Иногда от Сергея по почте приходили шутливые стишки а-ля Николай Олейников, мини-новеллы, а иногда, как он выражался, «Мысли». Например:

1. Роковой мужчина

По Разъезжей шла кошка, черная как ночь. Подвыпивший Далметов[3] перебежал ей дорогу, направляясь в гастроном. Кошка загляделась на неземную его красоту и в ту же минуту провалилась в люк, где и умерла в страшных мучениях.

2. Старый ученый

Профессор В. Я. Пропп был очень стар. Умственные усилия вконец утомили его. Однажды он присутствовал на ученом совете и задремал во время своего собственного выступления.

Или вот еще:

Среди всех других предметов
Выделяется Далметов
Несравненной красотой,
Неоцененной тобой.
Удивительно и мило,
Что пришла ко мне Людмила.
Напоила молоком,
И растаял в горле ком.
* * *

В нашей домашней библиотеке имелся уже довольно редкий в то время сборник Николая Олейникова. Как-то я весь вечер читала его стихи, и Довлатов пришел от них в восторг. Например, к красавице Ирине Щеголевой, вдове папиного друга Пал Палыча и близкой приятельнице моих родителей:

Тянется ужин.
Блещет бокал
Пищей нагружен,
Я задремал.
Вижу: напротив
Дама сидит.
Прямо не дама,
А динамит.
Гладкая кожа,
Ест не спеша…
Боже мой, Боже,
Как хороша.
Я поднимаюсь
И говорю:
— Я извиняюсь,
Но я горю!
— Я не весталка,
Мой дорогой!
Разве мне жалко?
Боже ты мой!
Жук-антисемит
И солнышко не греет,
И птички не свистят.
Одни только евреи
На веточках сидят.
Ох, эти жидочки!
Ох, эти пройдохи!
Жены их и дочки
Носят только дохи.
Дохи их и греют,
Дохи их ласкают,
Кто же не евреи —
Те все погибают.

Довлатов воодушевился и ответил Олейникову таким стихом:

Все кругом евреи,
Все кругом жиды.
В Польше и Корее
Нет другой среды.
И на племя это
Смотрит сверху вниз
Беллетрист Далметов —
Антисемитист.

Сергей впитывал смешное, как губка, и, слегка редактируя и видоизменяя, производил собственные шутки и остроты. Например, его фраза «две хулиганки — Сцилла Абрамовна и Харибда Моисеевна» почерпнута из любимого высказывания Рейна «что мне Гекуба Борисовна, что я Гекубе Борисовне?».

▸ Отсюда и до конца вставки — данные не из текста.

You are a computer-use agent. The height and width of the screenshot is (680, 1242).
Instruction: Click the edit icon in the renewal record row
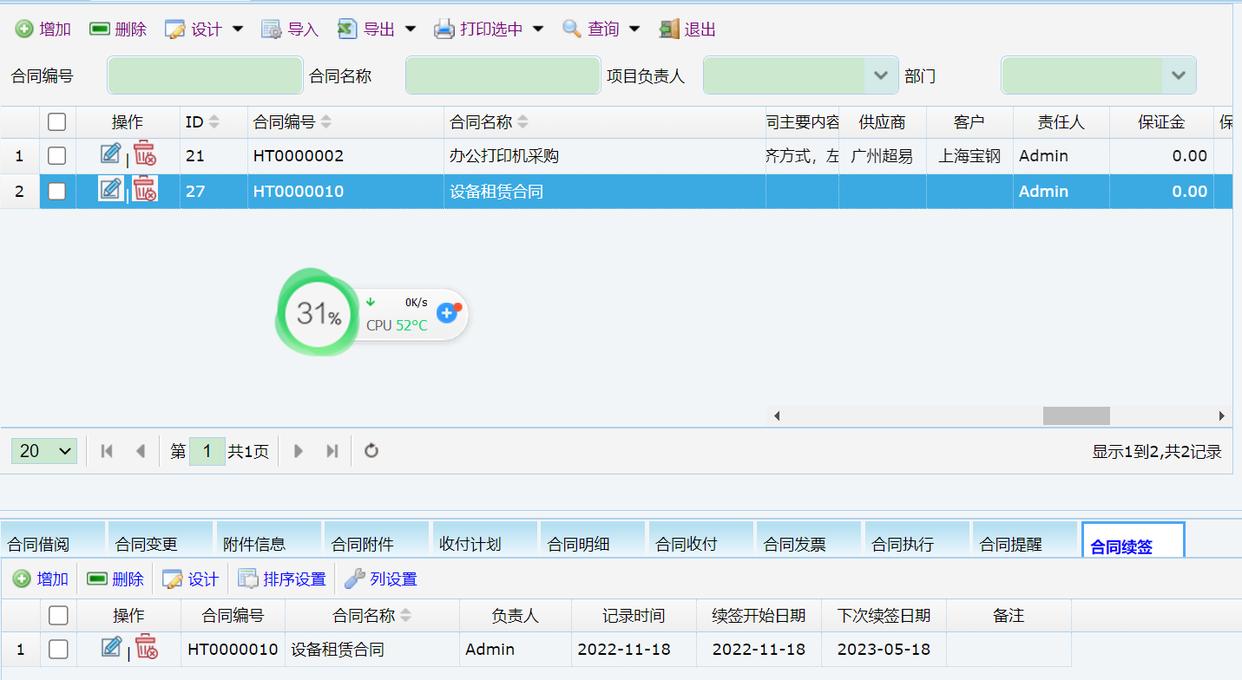point(111,648)
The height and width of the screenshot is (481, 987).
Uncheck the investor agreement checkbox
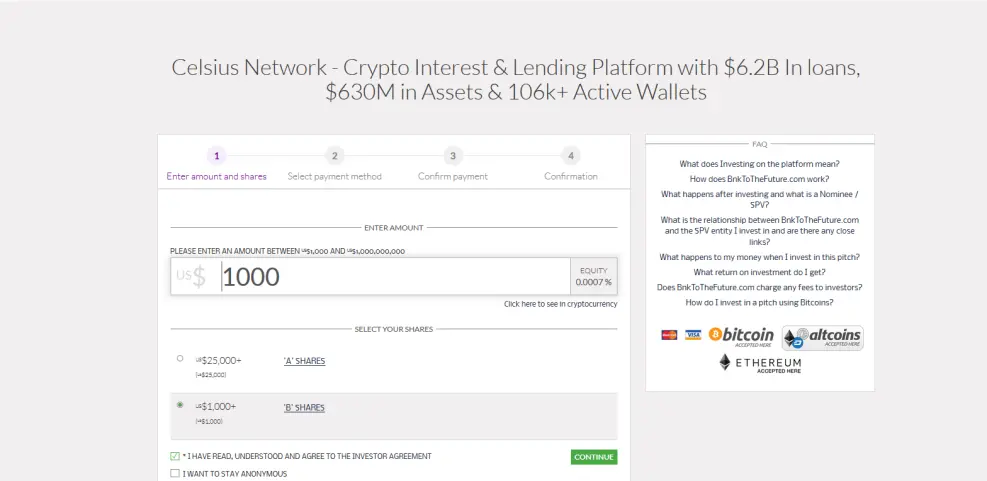pos(175,456)
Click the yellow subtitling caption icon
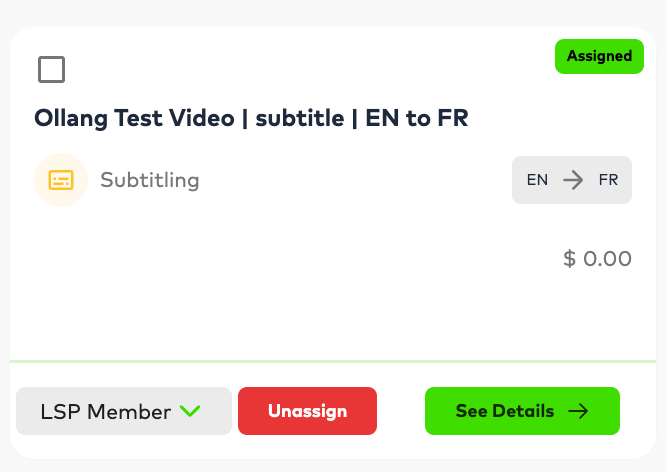Image resolution: width=666 pixels, height=472 pixels. [x=61, y=180]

Мои родители очень дружили с одним из самых остроумных людей ХХ столетия Валентином Иосифовичем Стеничем (Сметаничем). Он был первоклассным переводчиком и перевел, в частности, «Улисса» Джойса и Дос Пассоса. Был расстрелян в 1938 году. Мама рассказывала, что его острого языка боялись, как чумы, и помнила множество его шуток. Довлатов, услышав их, очень расстраивался, что не он их автор.